Attraverso la stampa, Satoko scopre i crimini di guerra giapponesi. Lei, che ha sempre tenuto in grande considerazione il nazionalismo giapponese legato alla religione ancestrale, ne rimane sconvolta ; a poco a poco, si allontana dalle credenze tradizionali. Durante il suo terzo anno di studi, la ragazza si reca con un’amica a Yokohama, il porto di Tokyo, 30 km a sud della capitale. Per curiosità, entrano in una chiesetta cattolica e sono colpite dall’atmosfera di raccoglimento che vi regna. In una cappella laterale notano una statua della Madonna di Lourdes. Grazie alla sua conoscenza dell’arte, Satoko spiega alla sua compagna che si tratta di Maria, madre di Gesù Cristo. Racconterà in seguito : « Ricordo sempre la prima volta che sono entrata in una chiesa cattolica e ho visto la statua della Santa Vergine… Fui subito penetrata da una forza stranamente attraente. Fin dalla mia infanzia, mi abitava in modo così forte un bisogno di purezza che non riuscivo a descrivere chiaramente a parole questa attrazione. »
La limpidezza dello sguardo
Nel marzo del 1949, Satoko supera brillantemente gli esami finali e riceve diverse offerte di lavoro, che rifiuta : vuole prendersi del tempo per riflettere e trovare la sua armonia interiore. A quell’epoca, la signora Kitahara, volendo dare a sua figlia Choko la migliore educazione possibile, la iscrive a una scuola cattolica, tenuta da suore spagnole della congregazione della Madonna della Mercede. Satoko le accompagna alla cerimonia di apertura delle lezioni. La superiora pronuncia un discorso in buon giapponese : « Dio, nella sua Provvidenza, ha condotto Sua figlia in questa scuola… » La parola “provvidenza”, di cui aveva notato l’uso tra i cristiani, innesca in Satoko una profonda riflessione. Alcuni giorni dopo, accompagna la sorella a scuola e incontra una delle suore, con cui s’intrattiene brevemente. La limpidezza dello sguardo della religiosa provoca in lei una reazione simile a quella che aveva provata davanti alla Vergine di Yokohama. Turbata, cerca di distrarsi andando al cinema e a teatro e prendendosi cura dei suoi ornamenti e dei suoi abiti. Pochi giorni dopo, però, torna all’istituto. La suora che la riceve le propone di seguire un corso di catechismo.
Questa suora propone saggiamente lo studio del catechismo e non la sola lettura della Bibbia.
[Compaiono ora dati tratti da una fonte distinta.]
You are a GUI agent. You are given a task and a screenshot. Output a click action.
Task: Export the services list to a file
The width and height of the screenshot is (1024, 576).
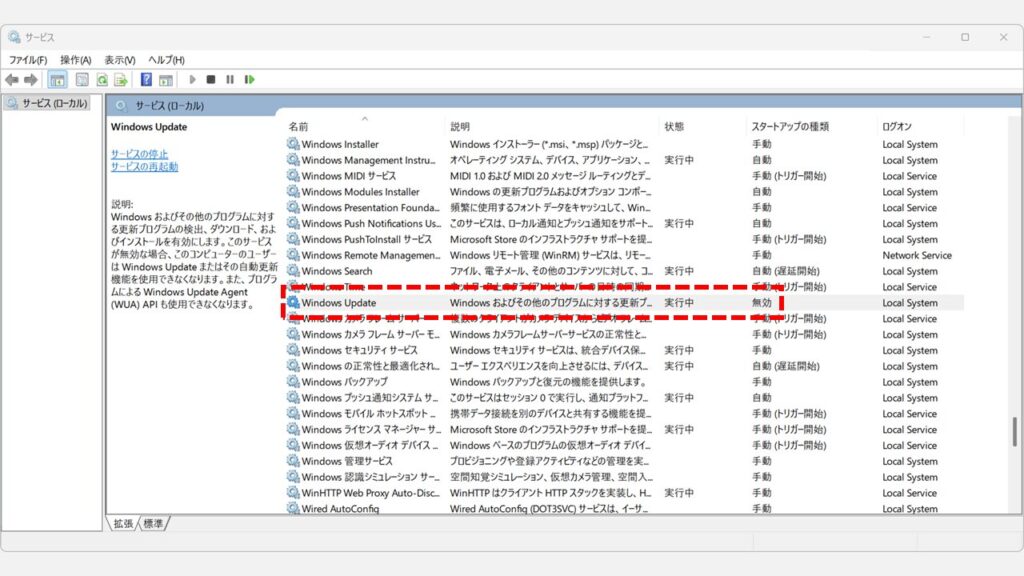coord(120,80)
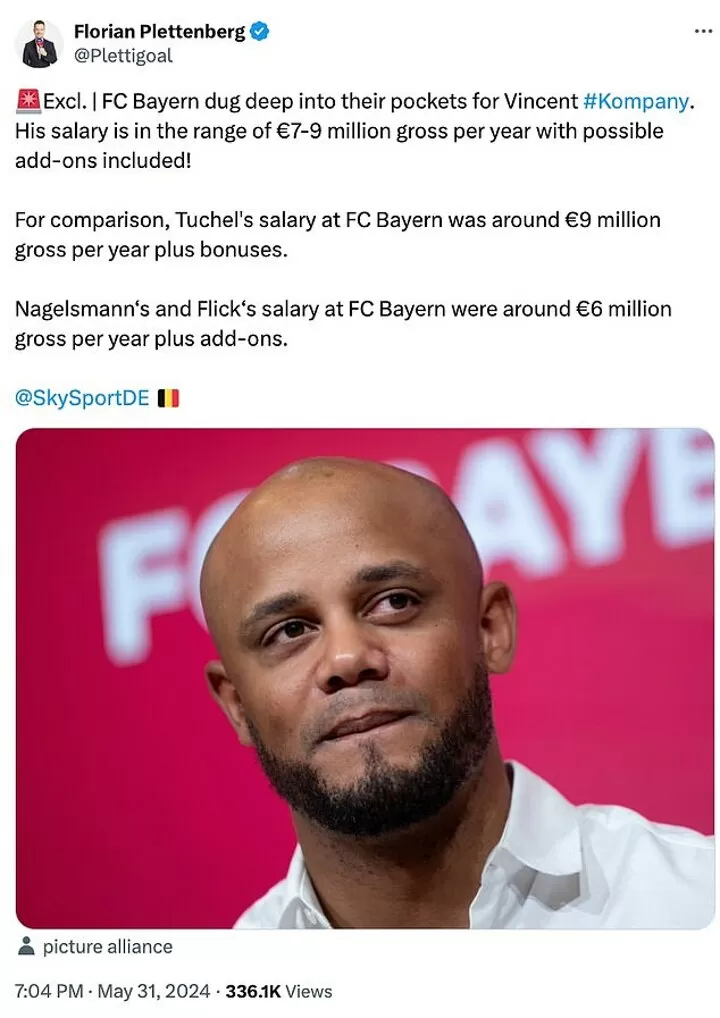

In effetti, « la presentazione organica della fede è un’esigenza irrinunciabile… Il Catechismo della Chiesa Cattolica, come pure il Compendio del medesimo Catechismo, ci offrono proprio questo quadro completo della Rivelazione cristiana, da accogliere con fede e con gratitudine » (Benedetto XVI, Udienza generale del 30 dicembre 2009).
Il desiderio di servire
Satoko segue il corso molto assiduamente e va a Messa tutti i giorni dalle suore, alle sei del mattino. « Dopo diversi mesi di catechesi, riferirà, ero convinta di aver trovato la verità e chiesi il Battesimo. La Chiesa in Giappone aveva l’abitudine di far aspettare i catecumeni per un anno intero… ma, a motivo della mia profonda convinzione, fui battezzata con il nome di Elisabetta la domenica 30 ottobre, che era, quell’anno, la festa di Cristo Re. Due giorni dopo ricevetti la Cresima. » L’annuncio dell’ingresso della loro figlia in una religione che non conoscono turba i suoi genitori. Ma suo padre, ricordando il doloroso contrasto avuto con il proprio padre, non vuole ostacolare la sua libertà. Egli stesso inizia a studiare il cristianesimo e la vita di santa Elisabetta d’Ungheria, la patrona della figlia, ma si limita a questo. In seguito, dirà di aver capito perché Satoko avesse scelto questa santa che aveva un’anima di fuoco come sua figlia e che era terziaria francescana, proprio in un momento in cui Satoko stava evolvendo verso la spiritualità di san Francesco d’Assisi. Nel suo entusiasmo di neofita, Satoko desidera dedicarsi con tutta se stessa alla carità verso il prossimo : « Dal giorno del mio Battesimo, sento vivamente il desiderio di servirlo. Sono entrata a far parte di un gruppo di donne che si incontravano regolarmente al convento della Madonna della Mercede. Facevamo visita a diversi orfanotrofi e disegnavamo scene bibliche che venivano utilizzate per l’insegnamento del catechismo ai bambini. Nonostante questo, mi mancava qualche cosa di profondo. » S’interroga sulla vocazione alla vita religiosa e ne parla con la superiora, che la invita a fare un soggiorno nel noviziato delle Suore in Giappone. Improvvisamente, però, un attacco di tubercolosi la costringe a un riposo assoluto.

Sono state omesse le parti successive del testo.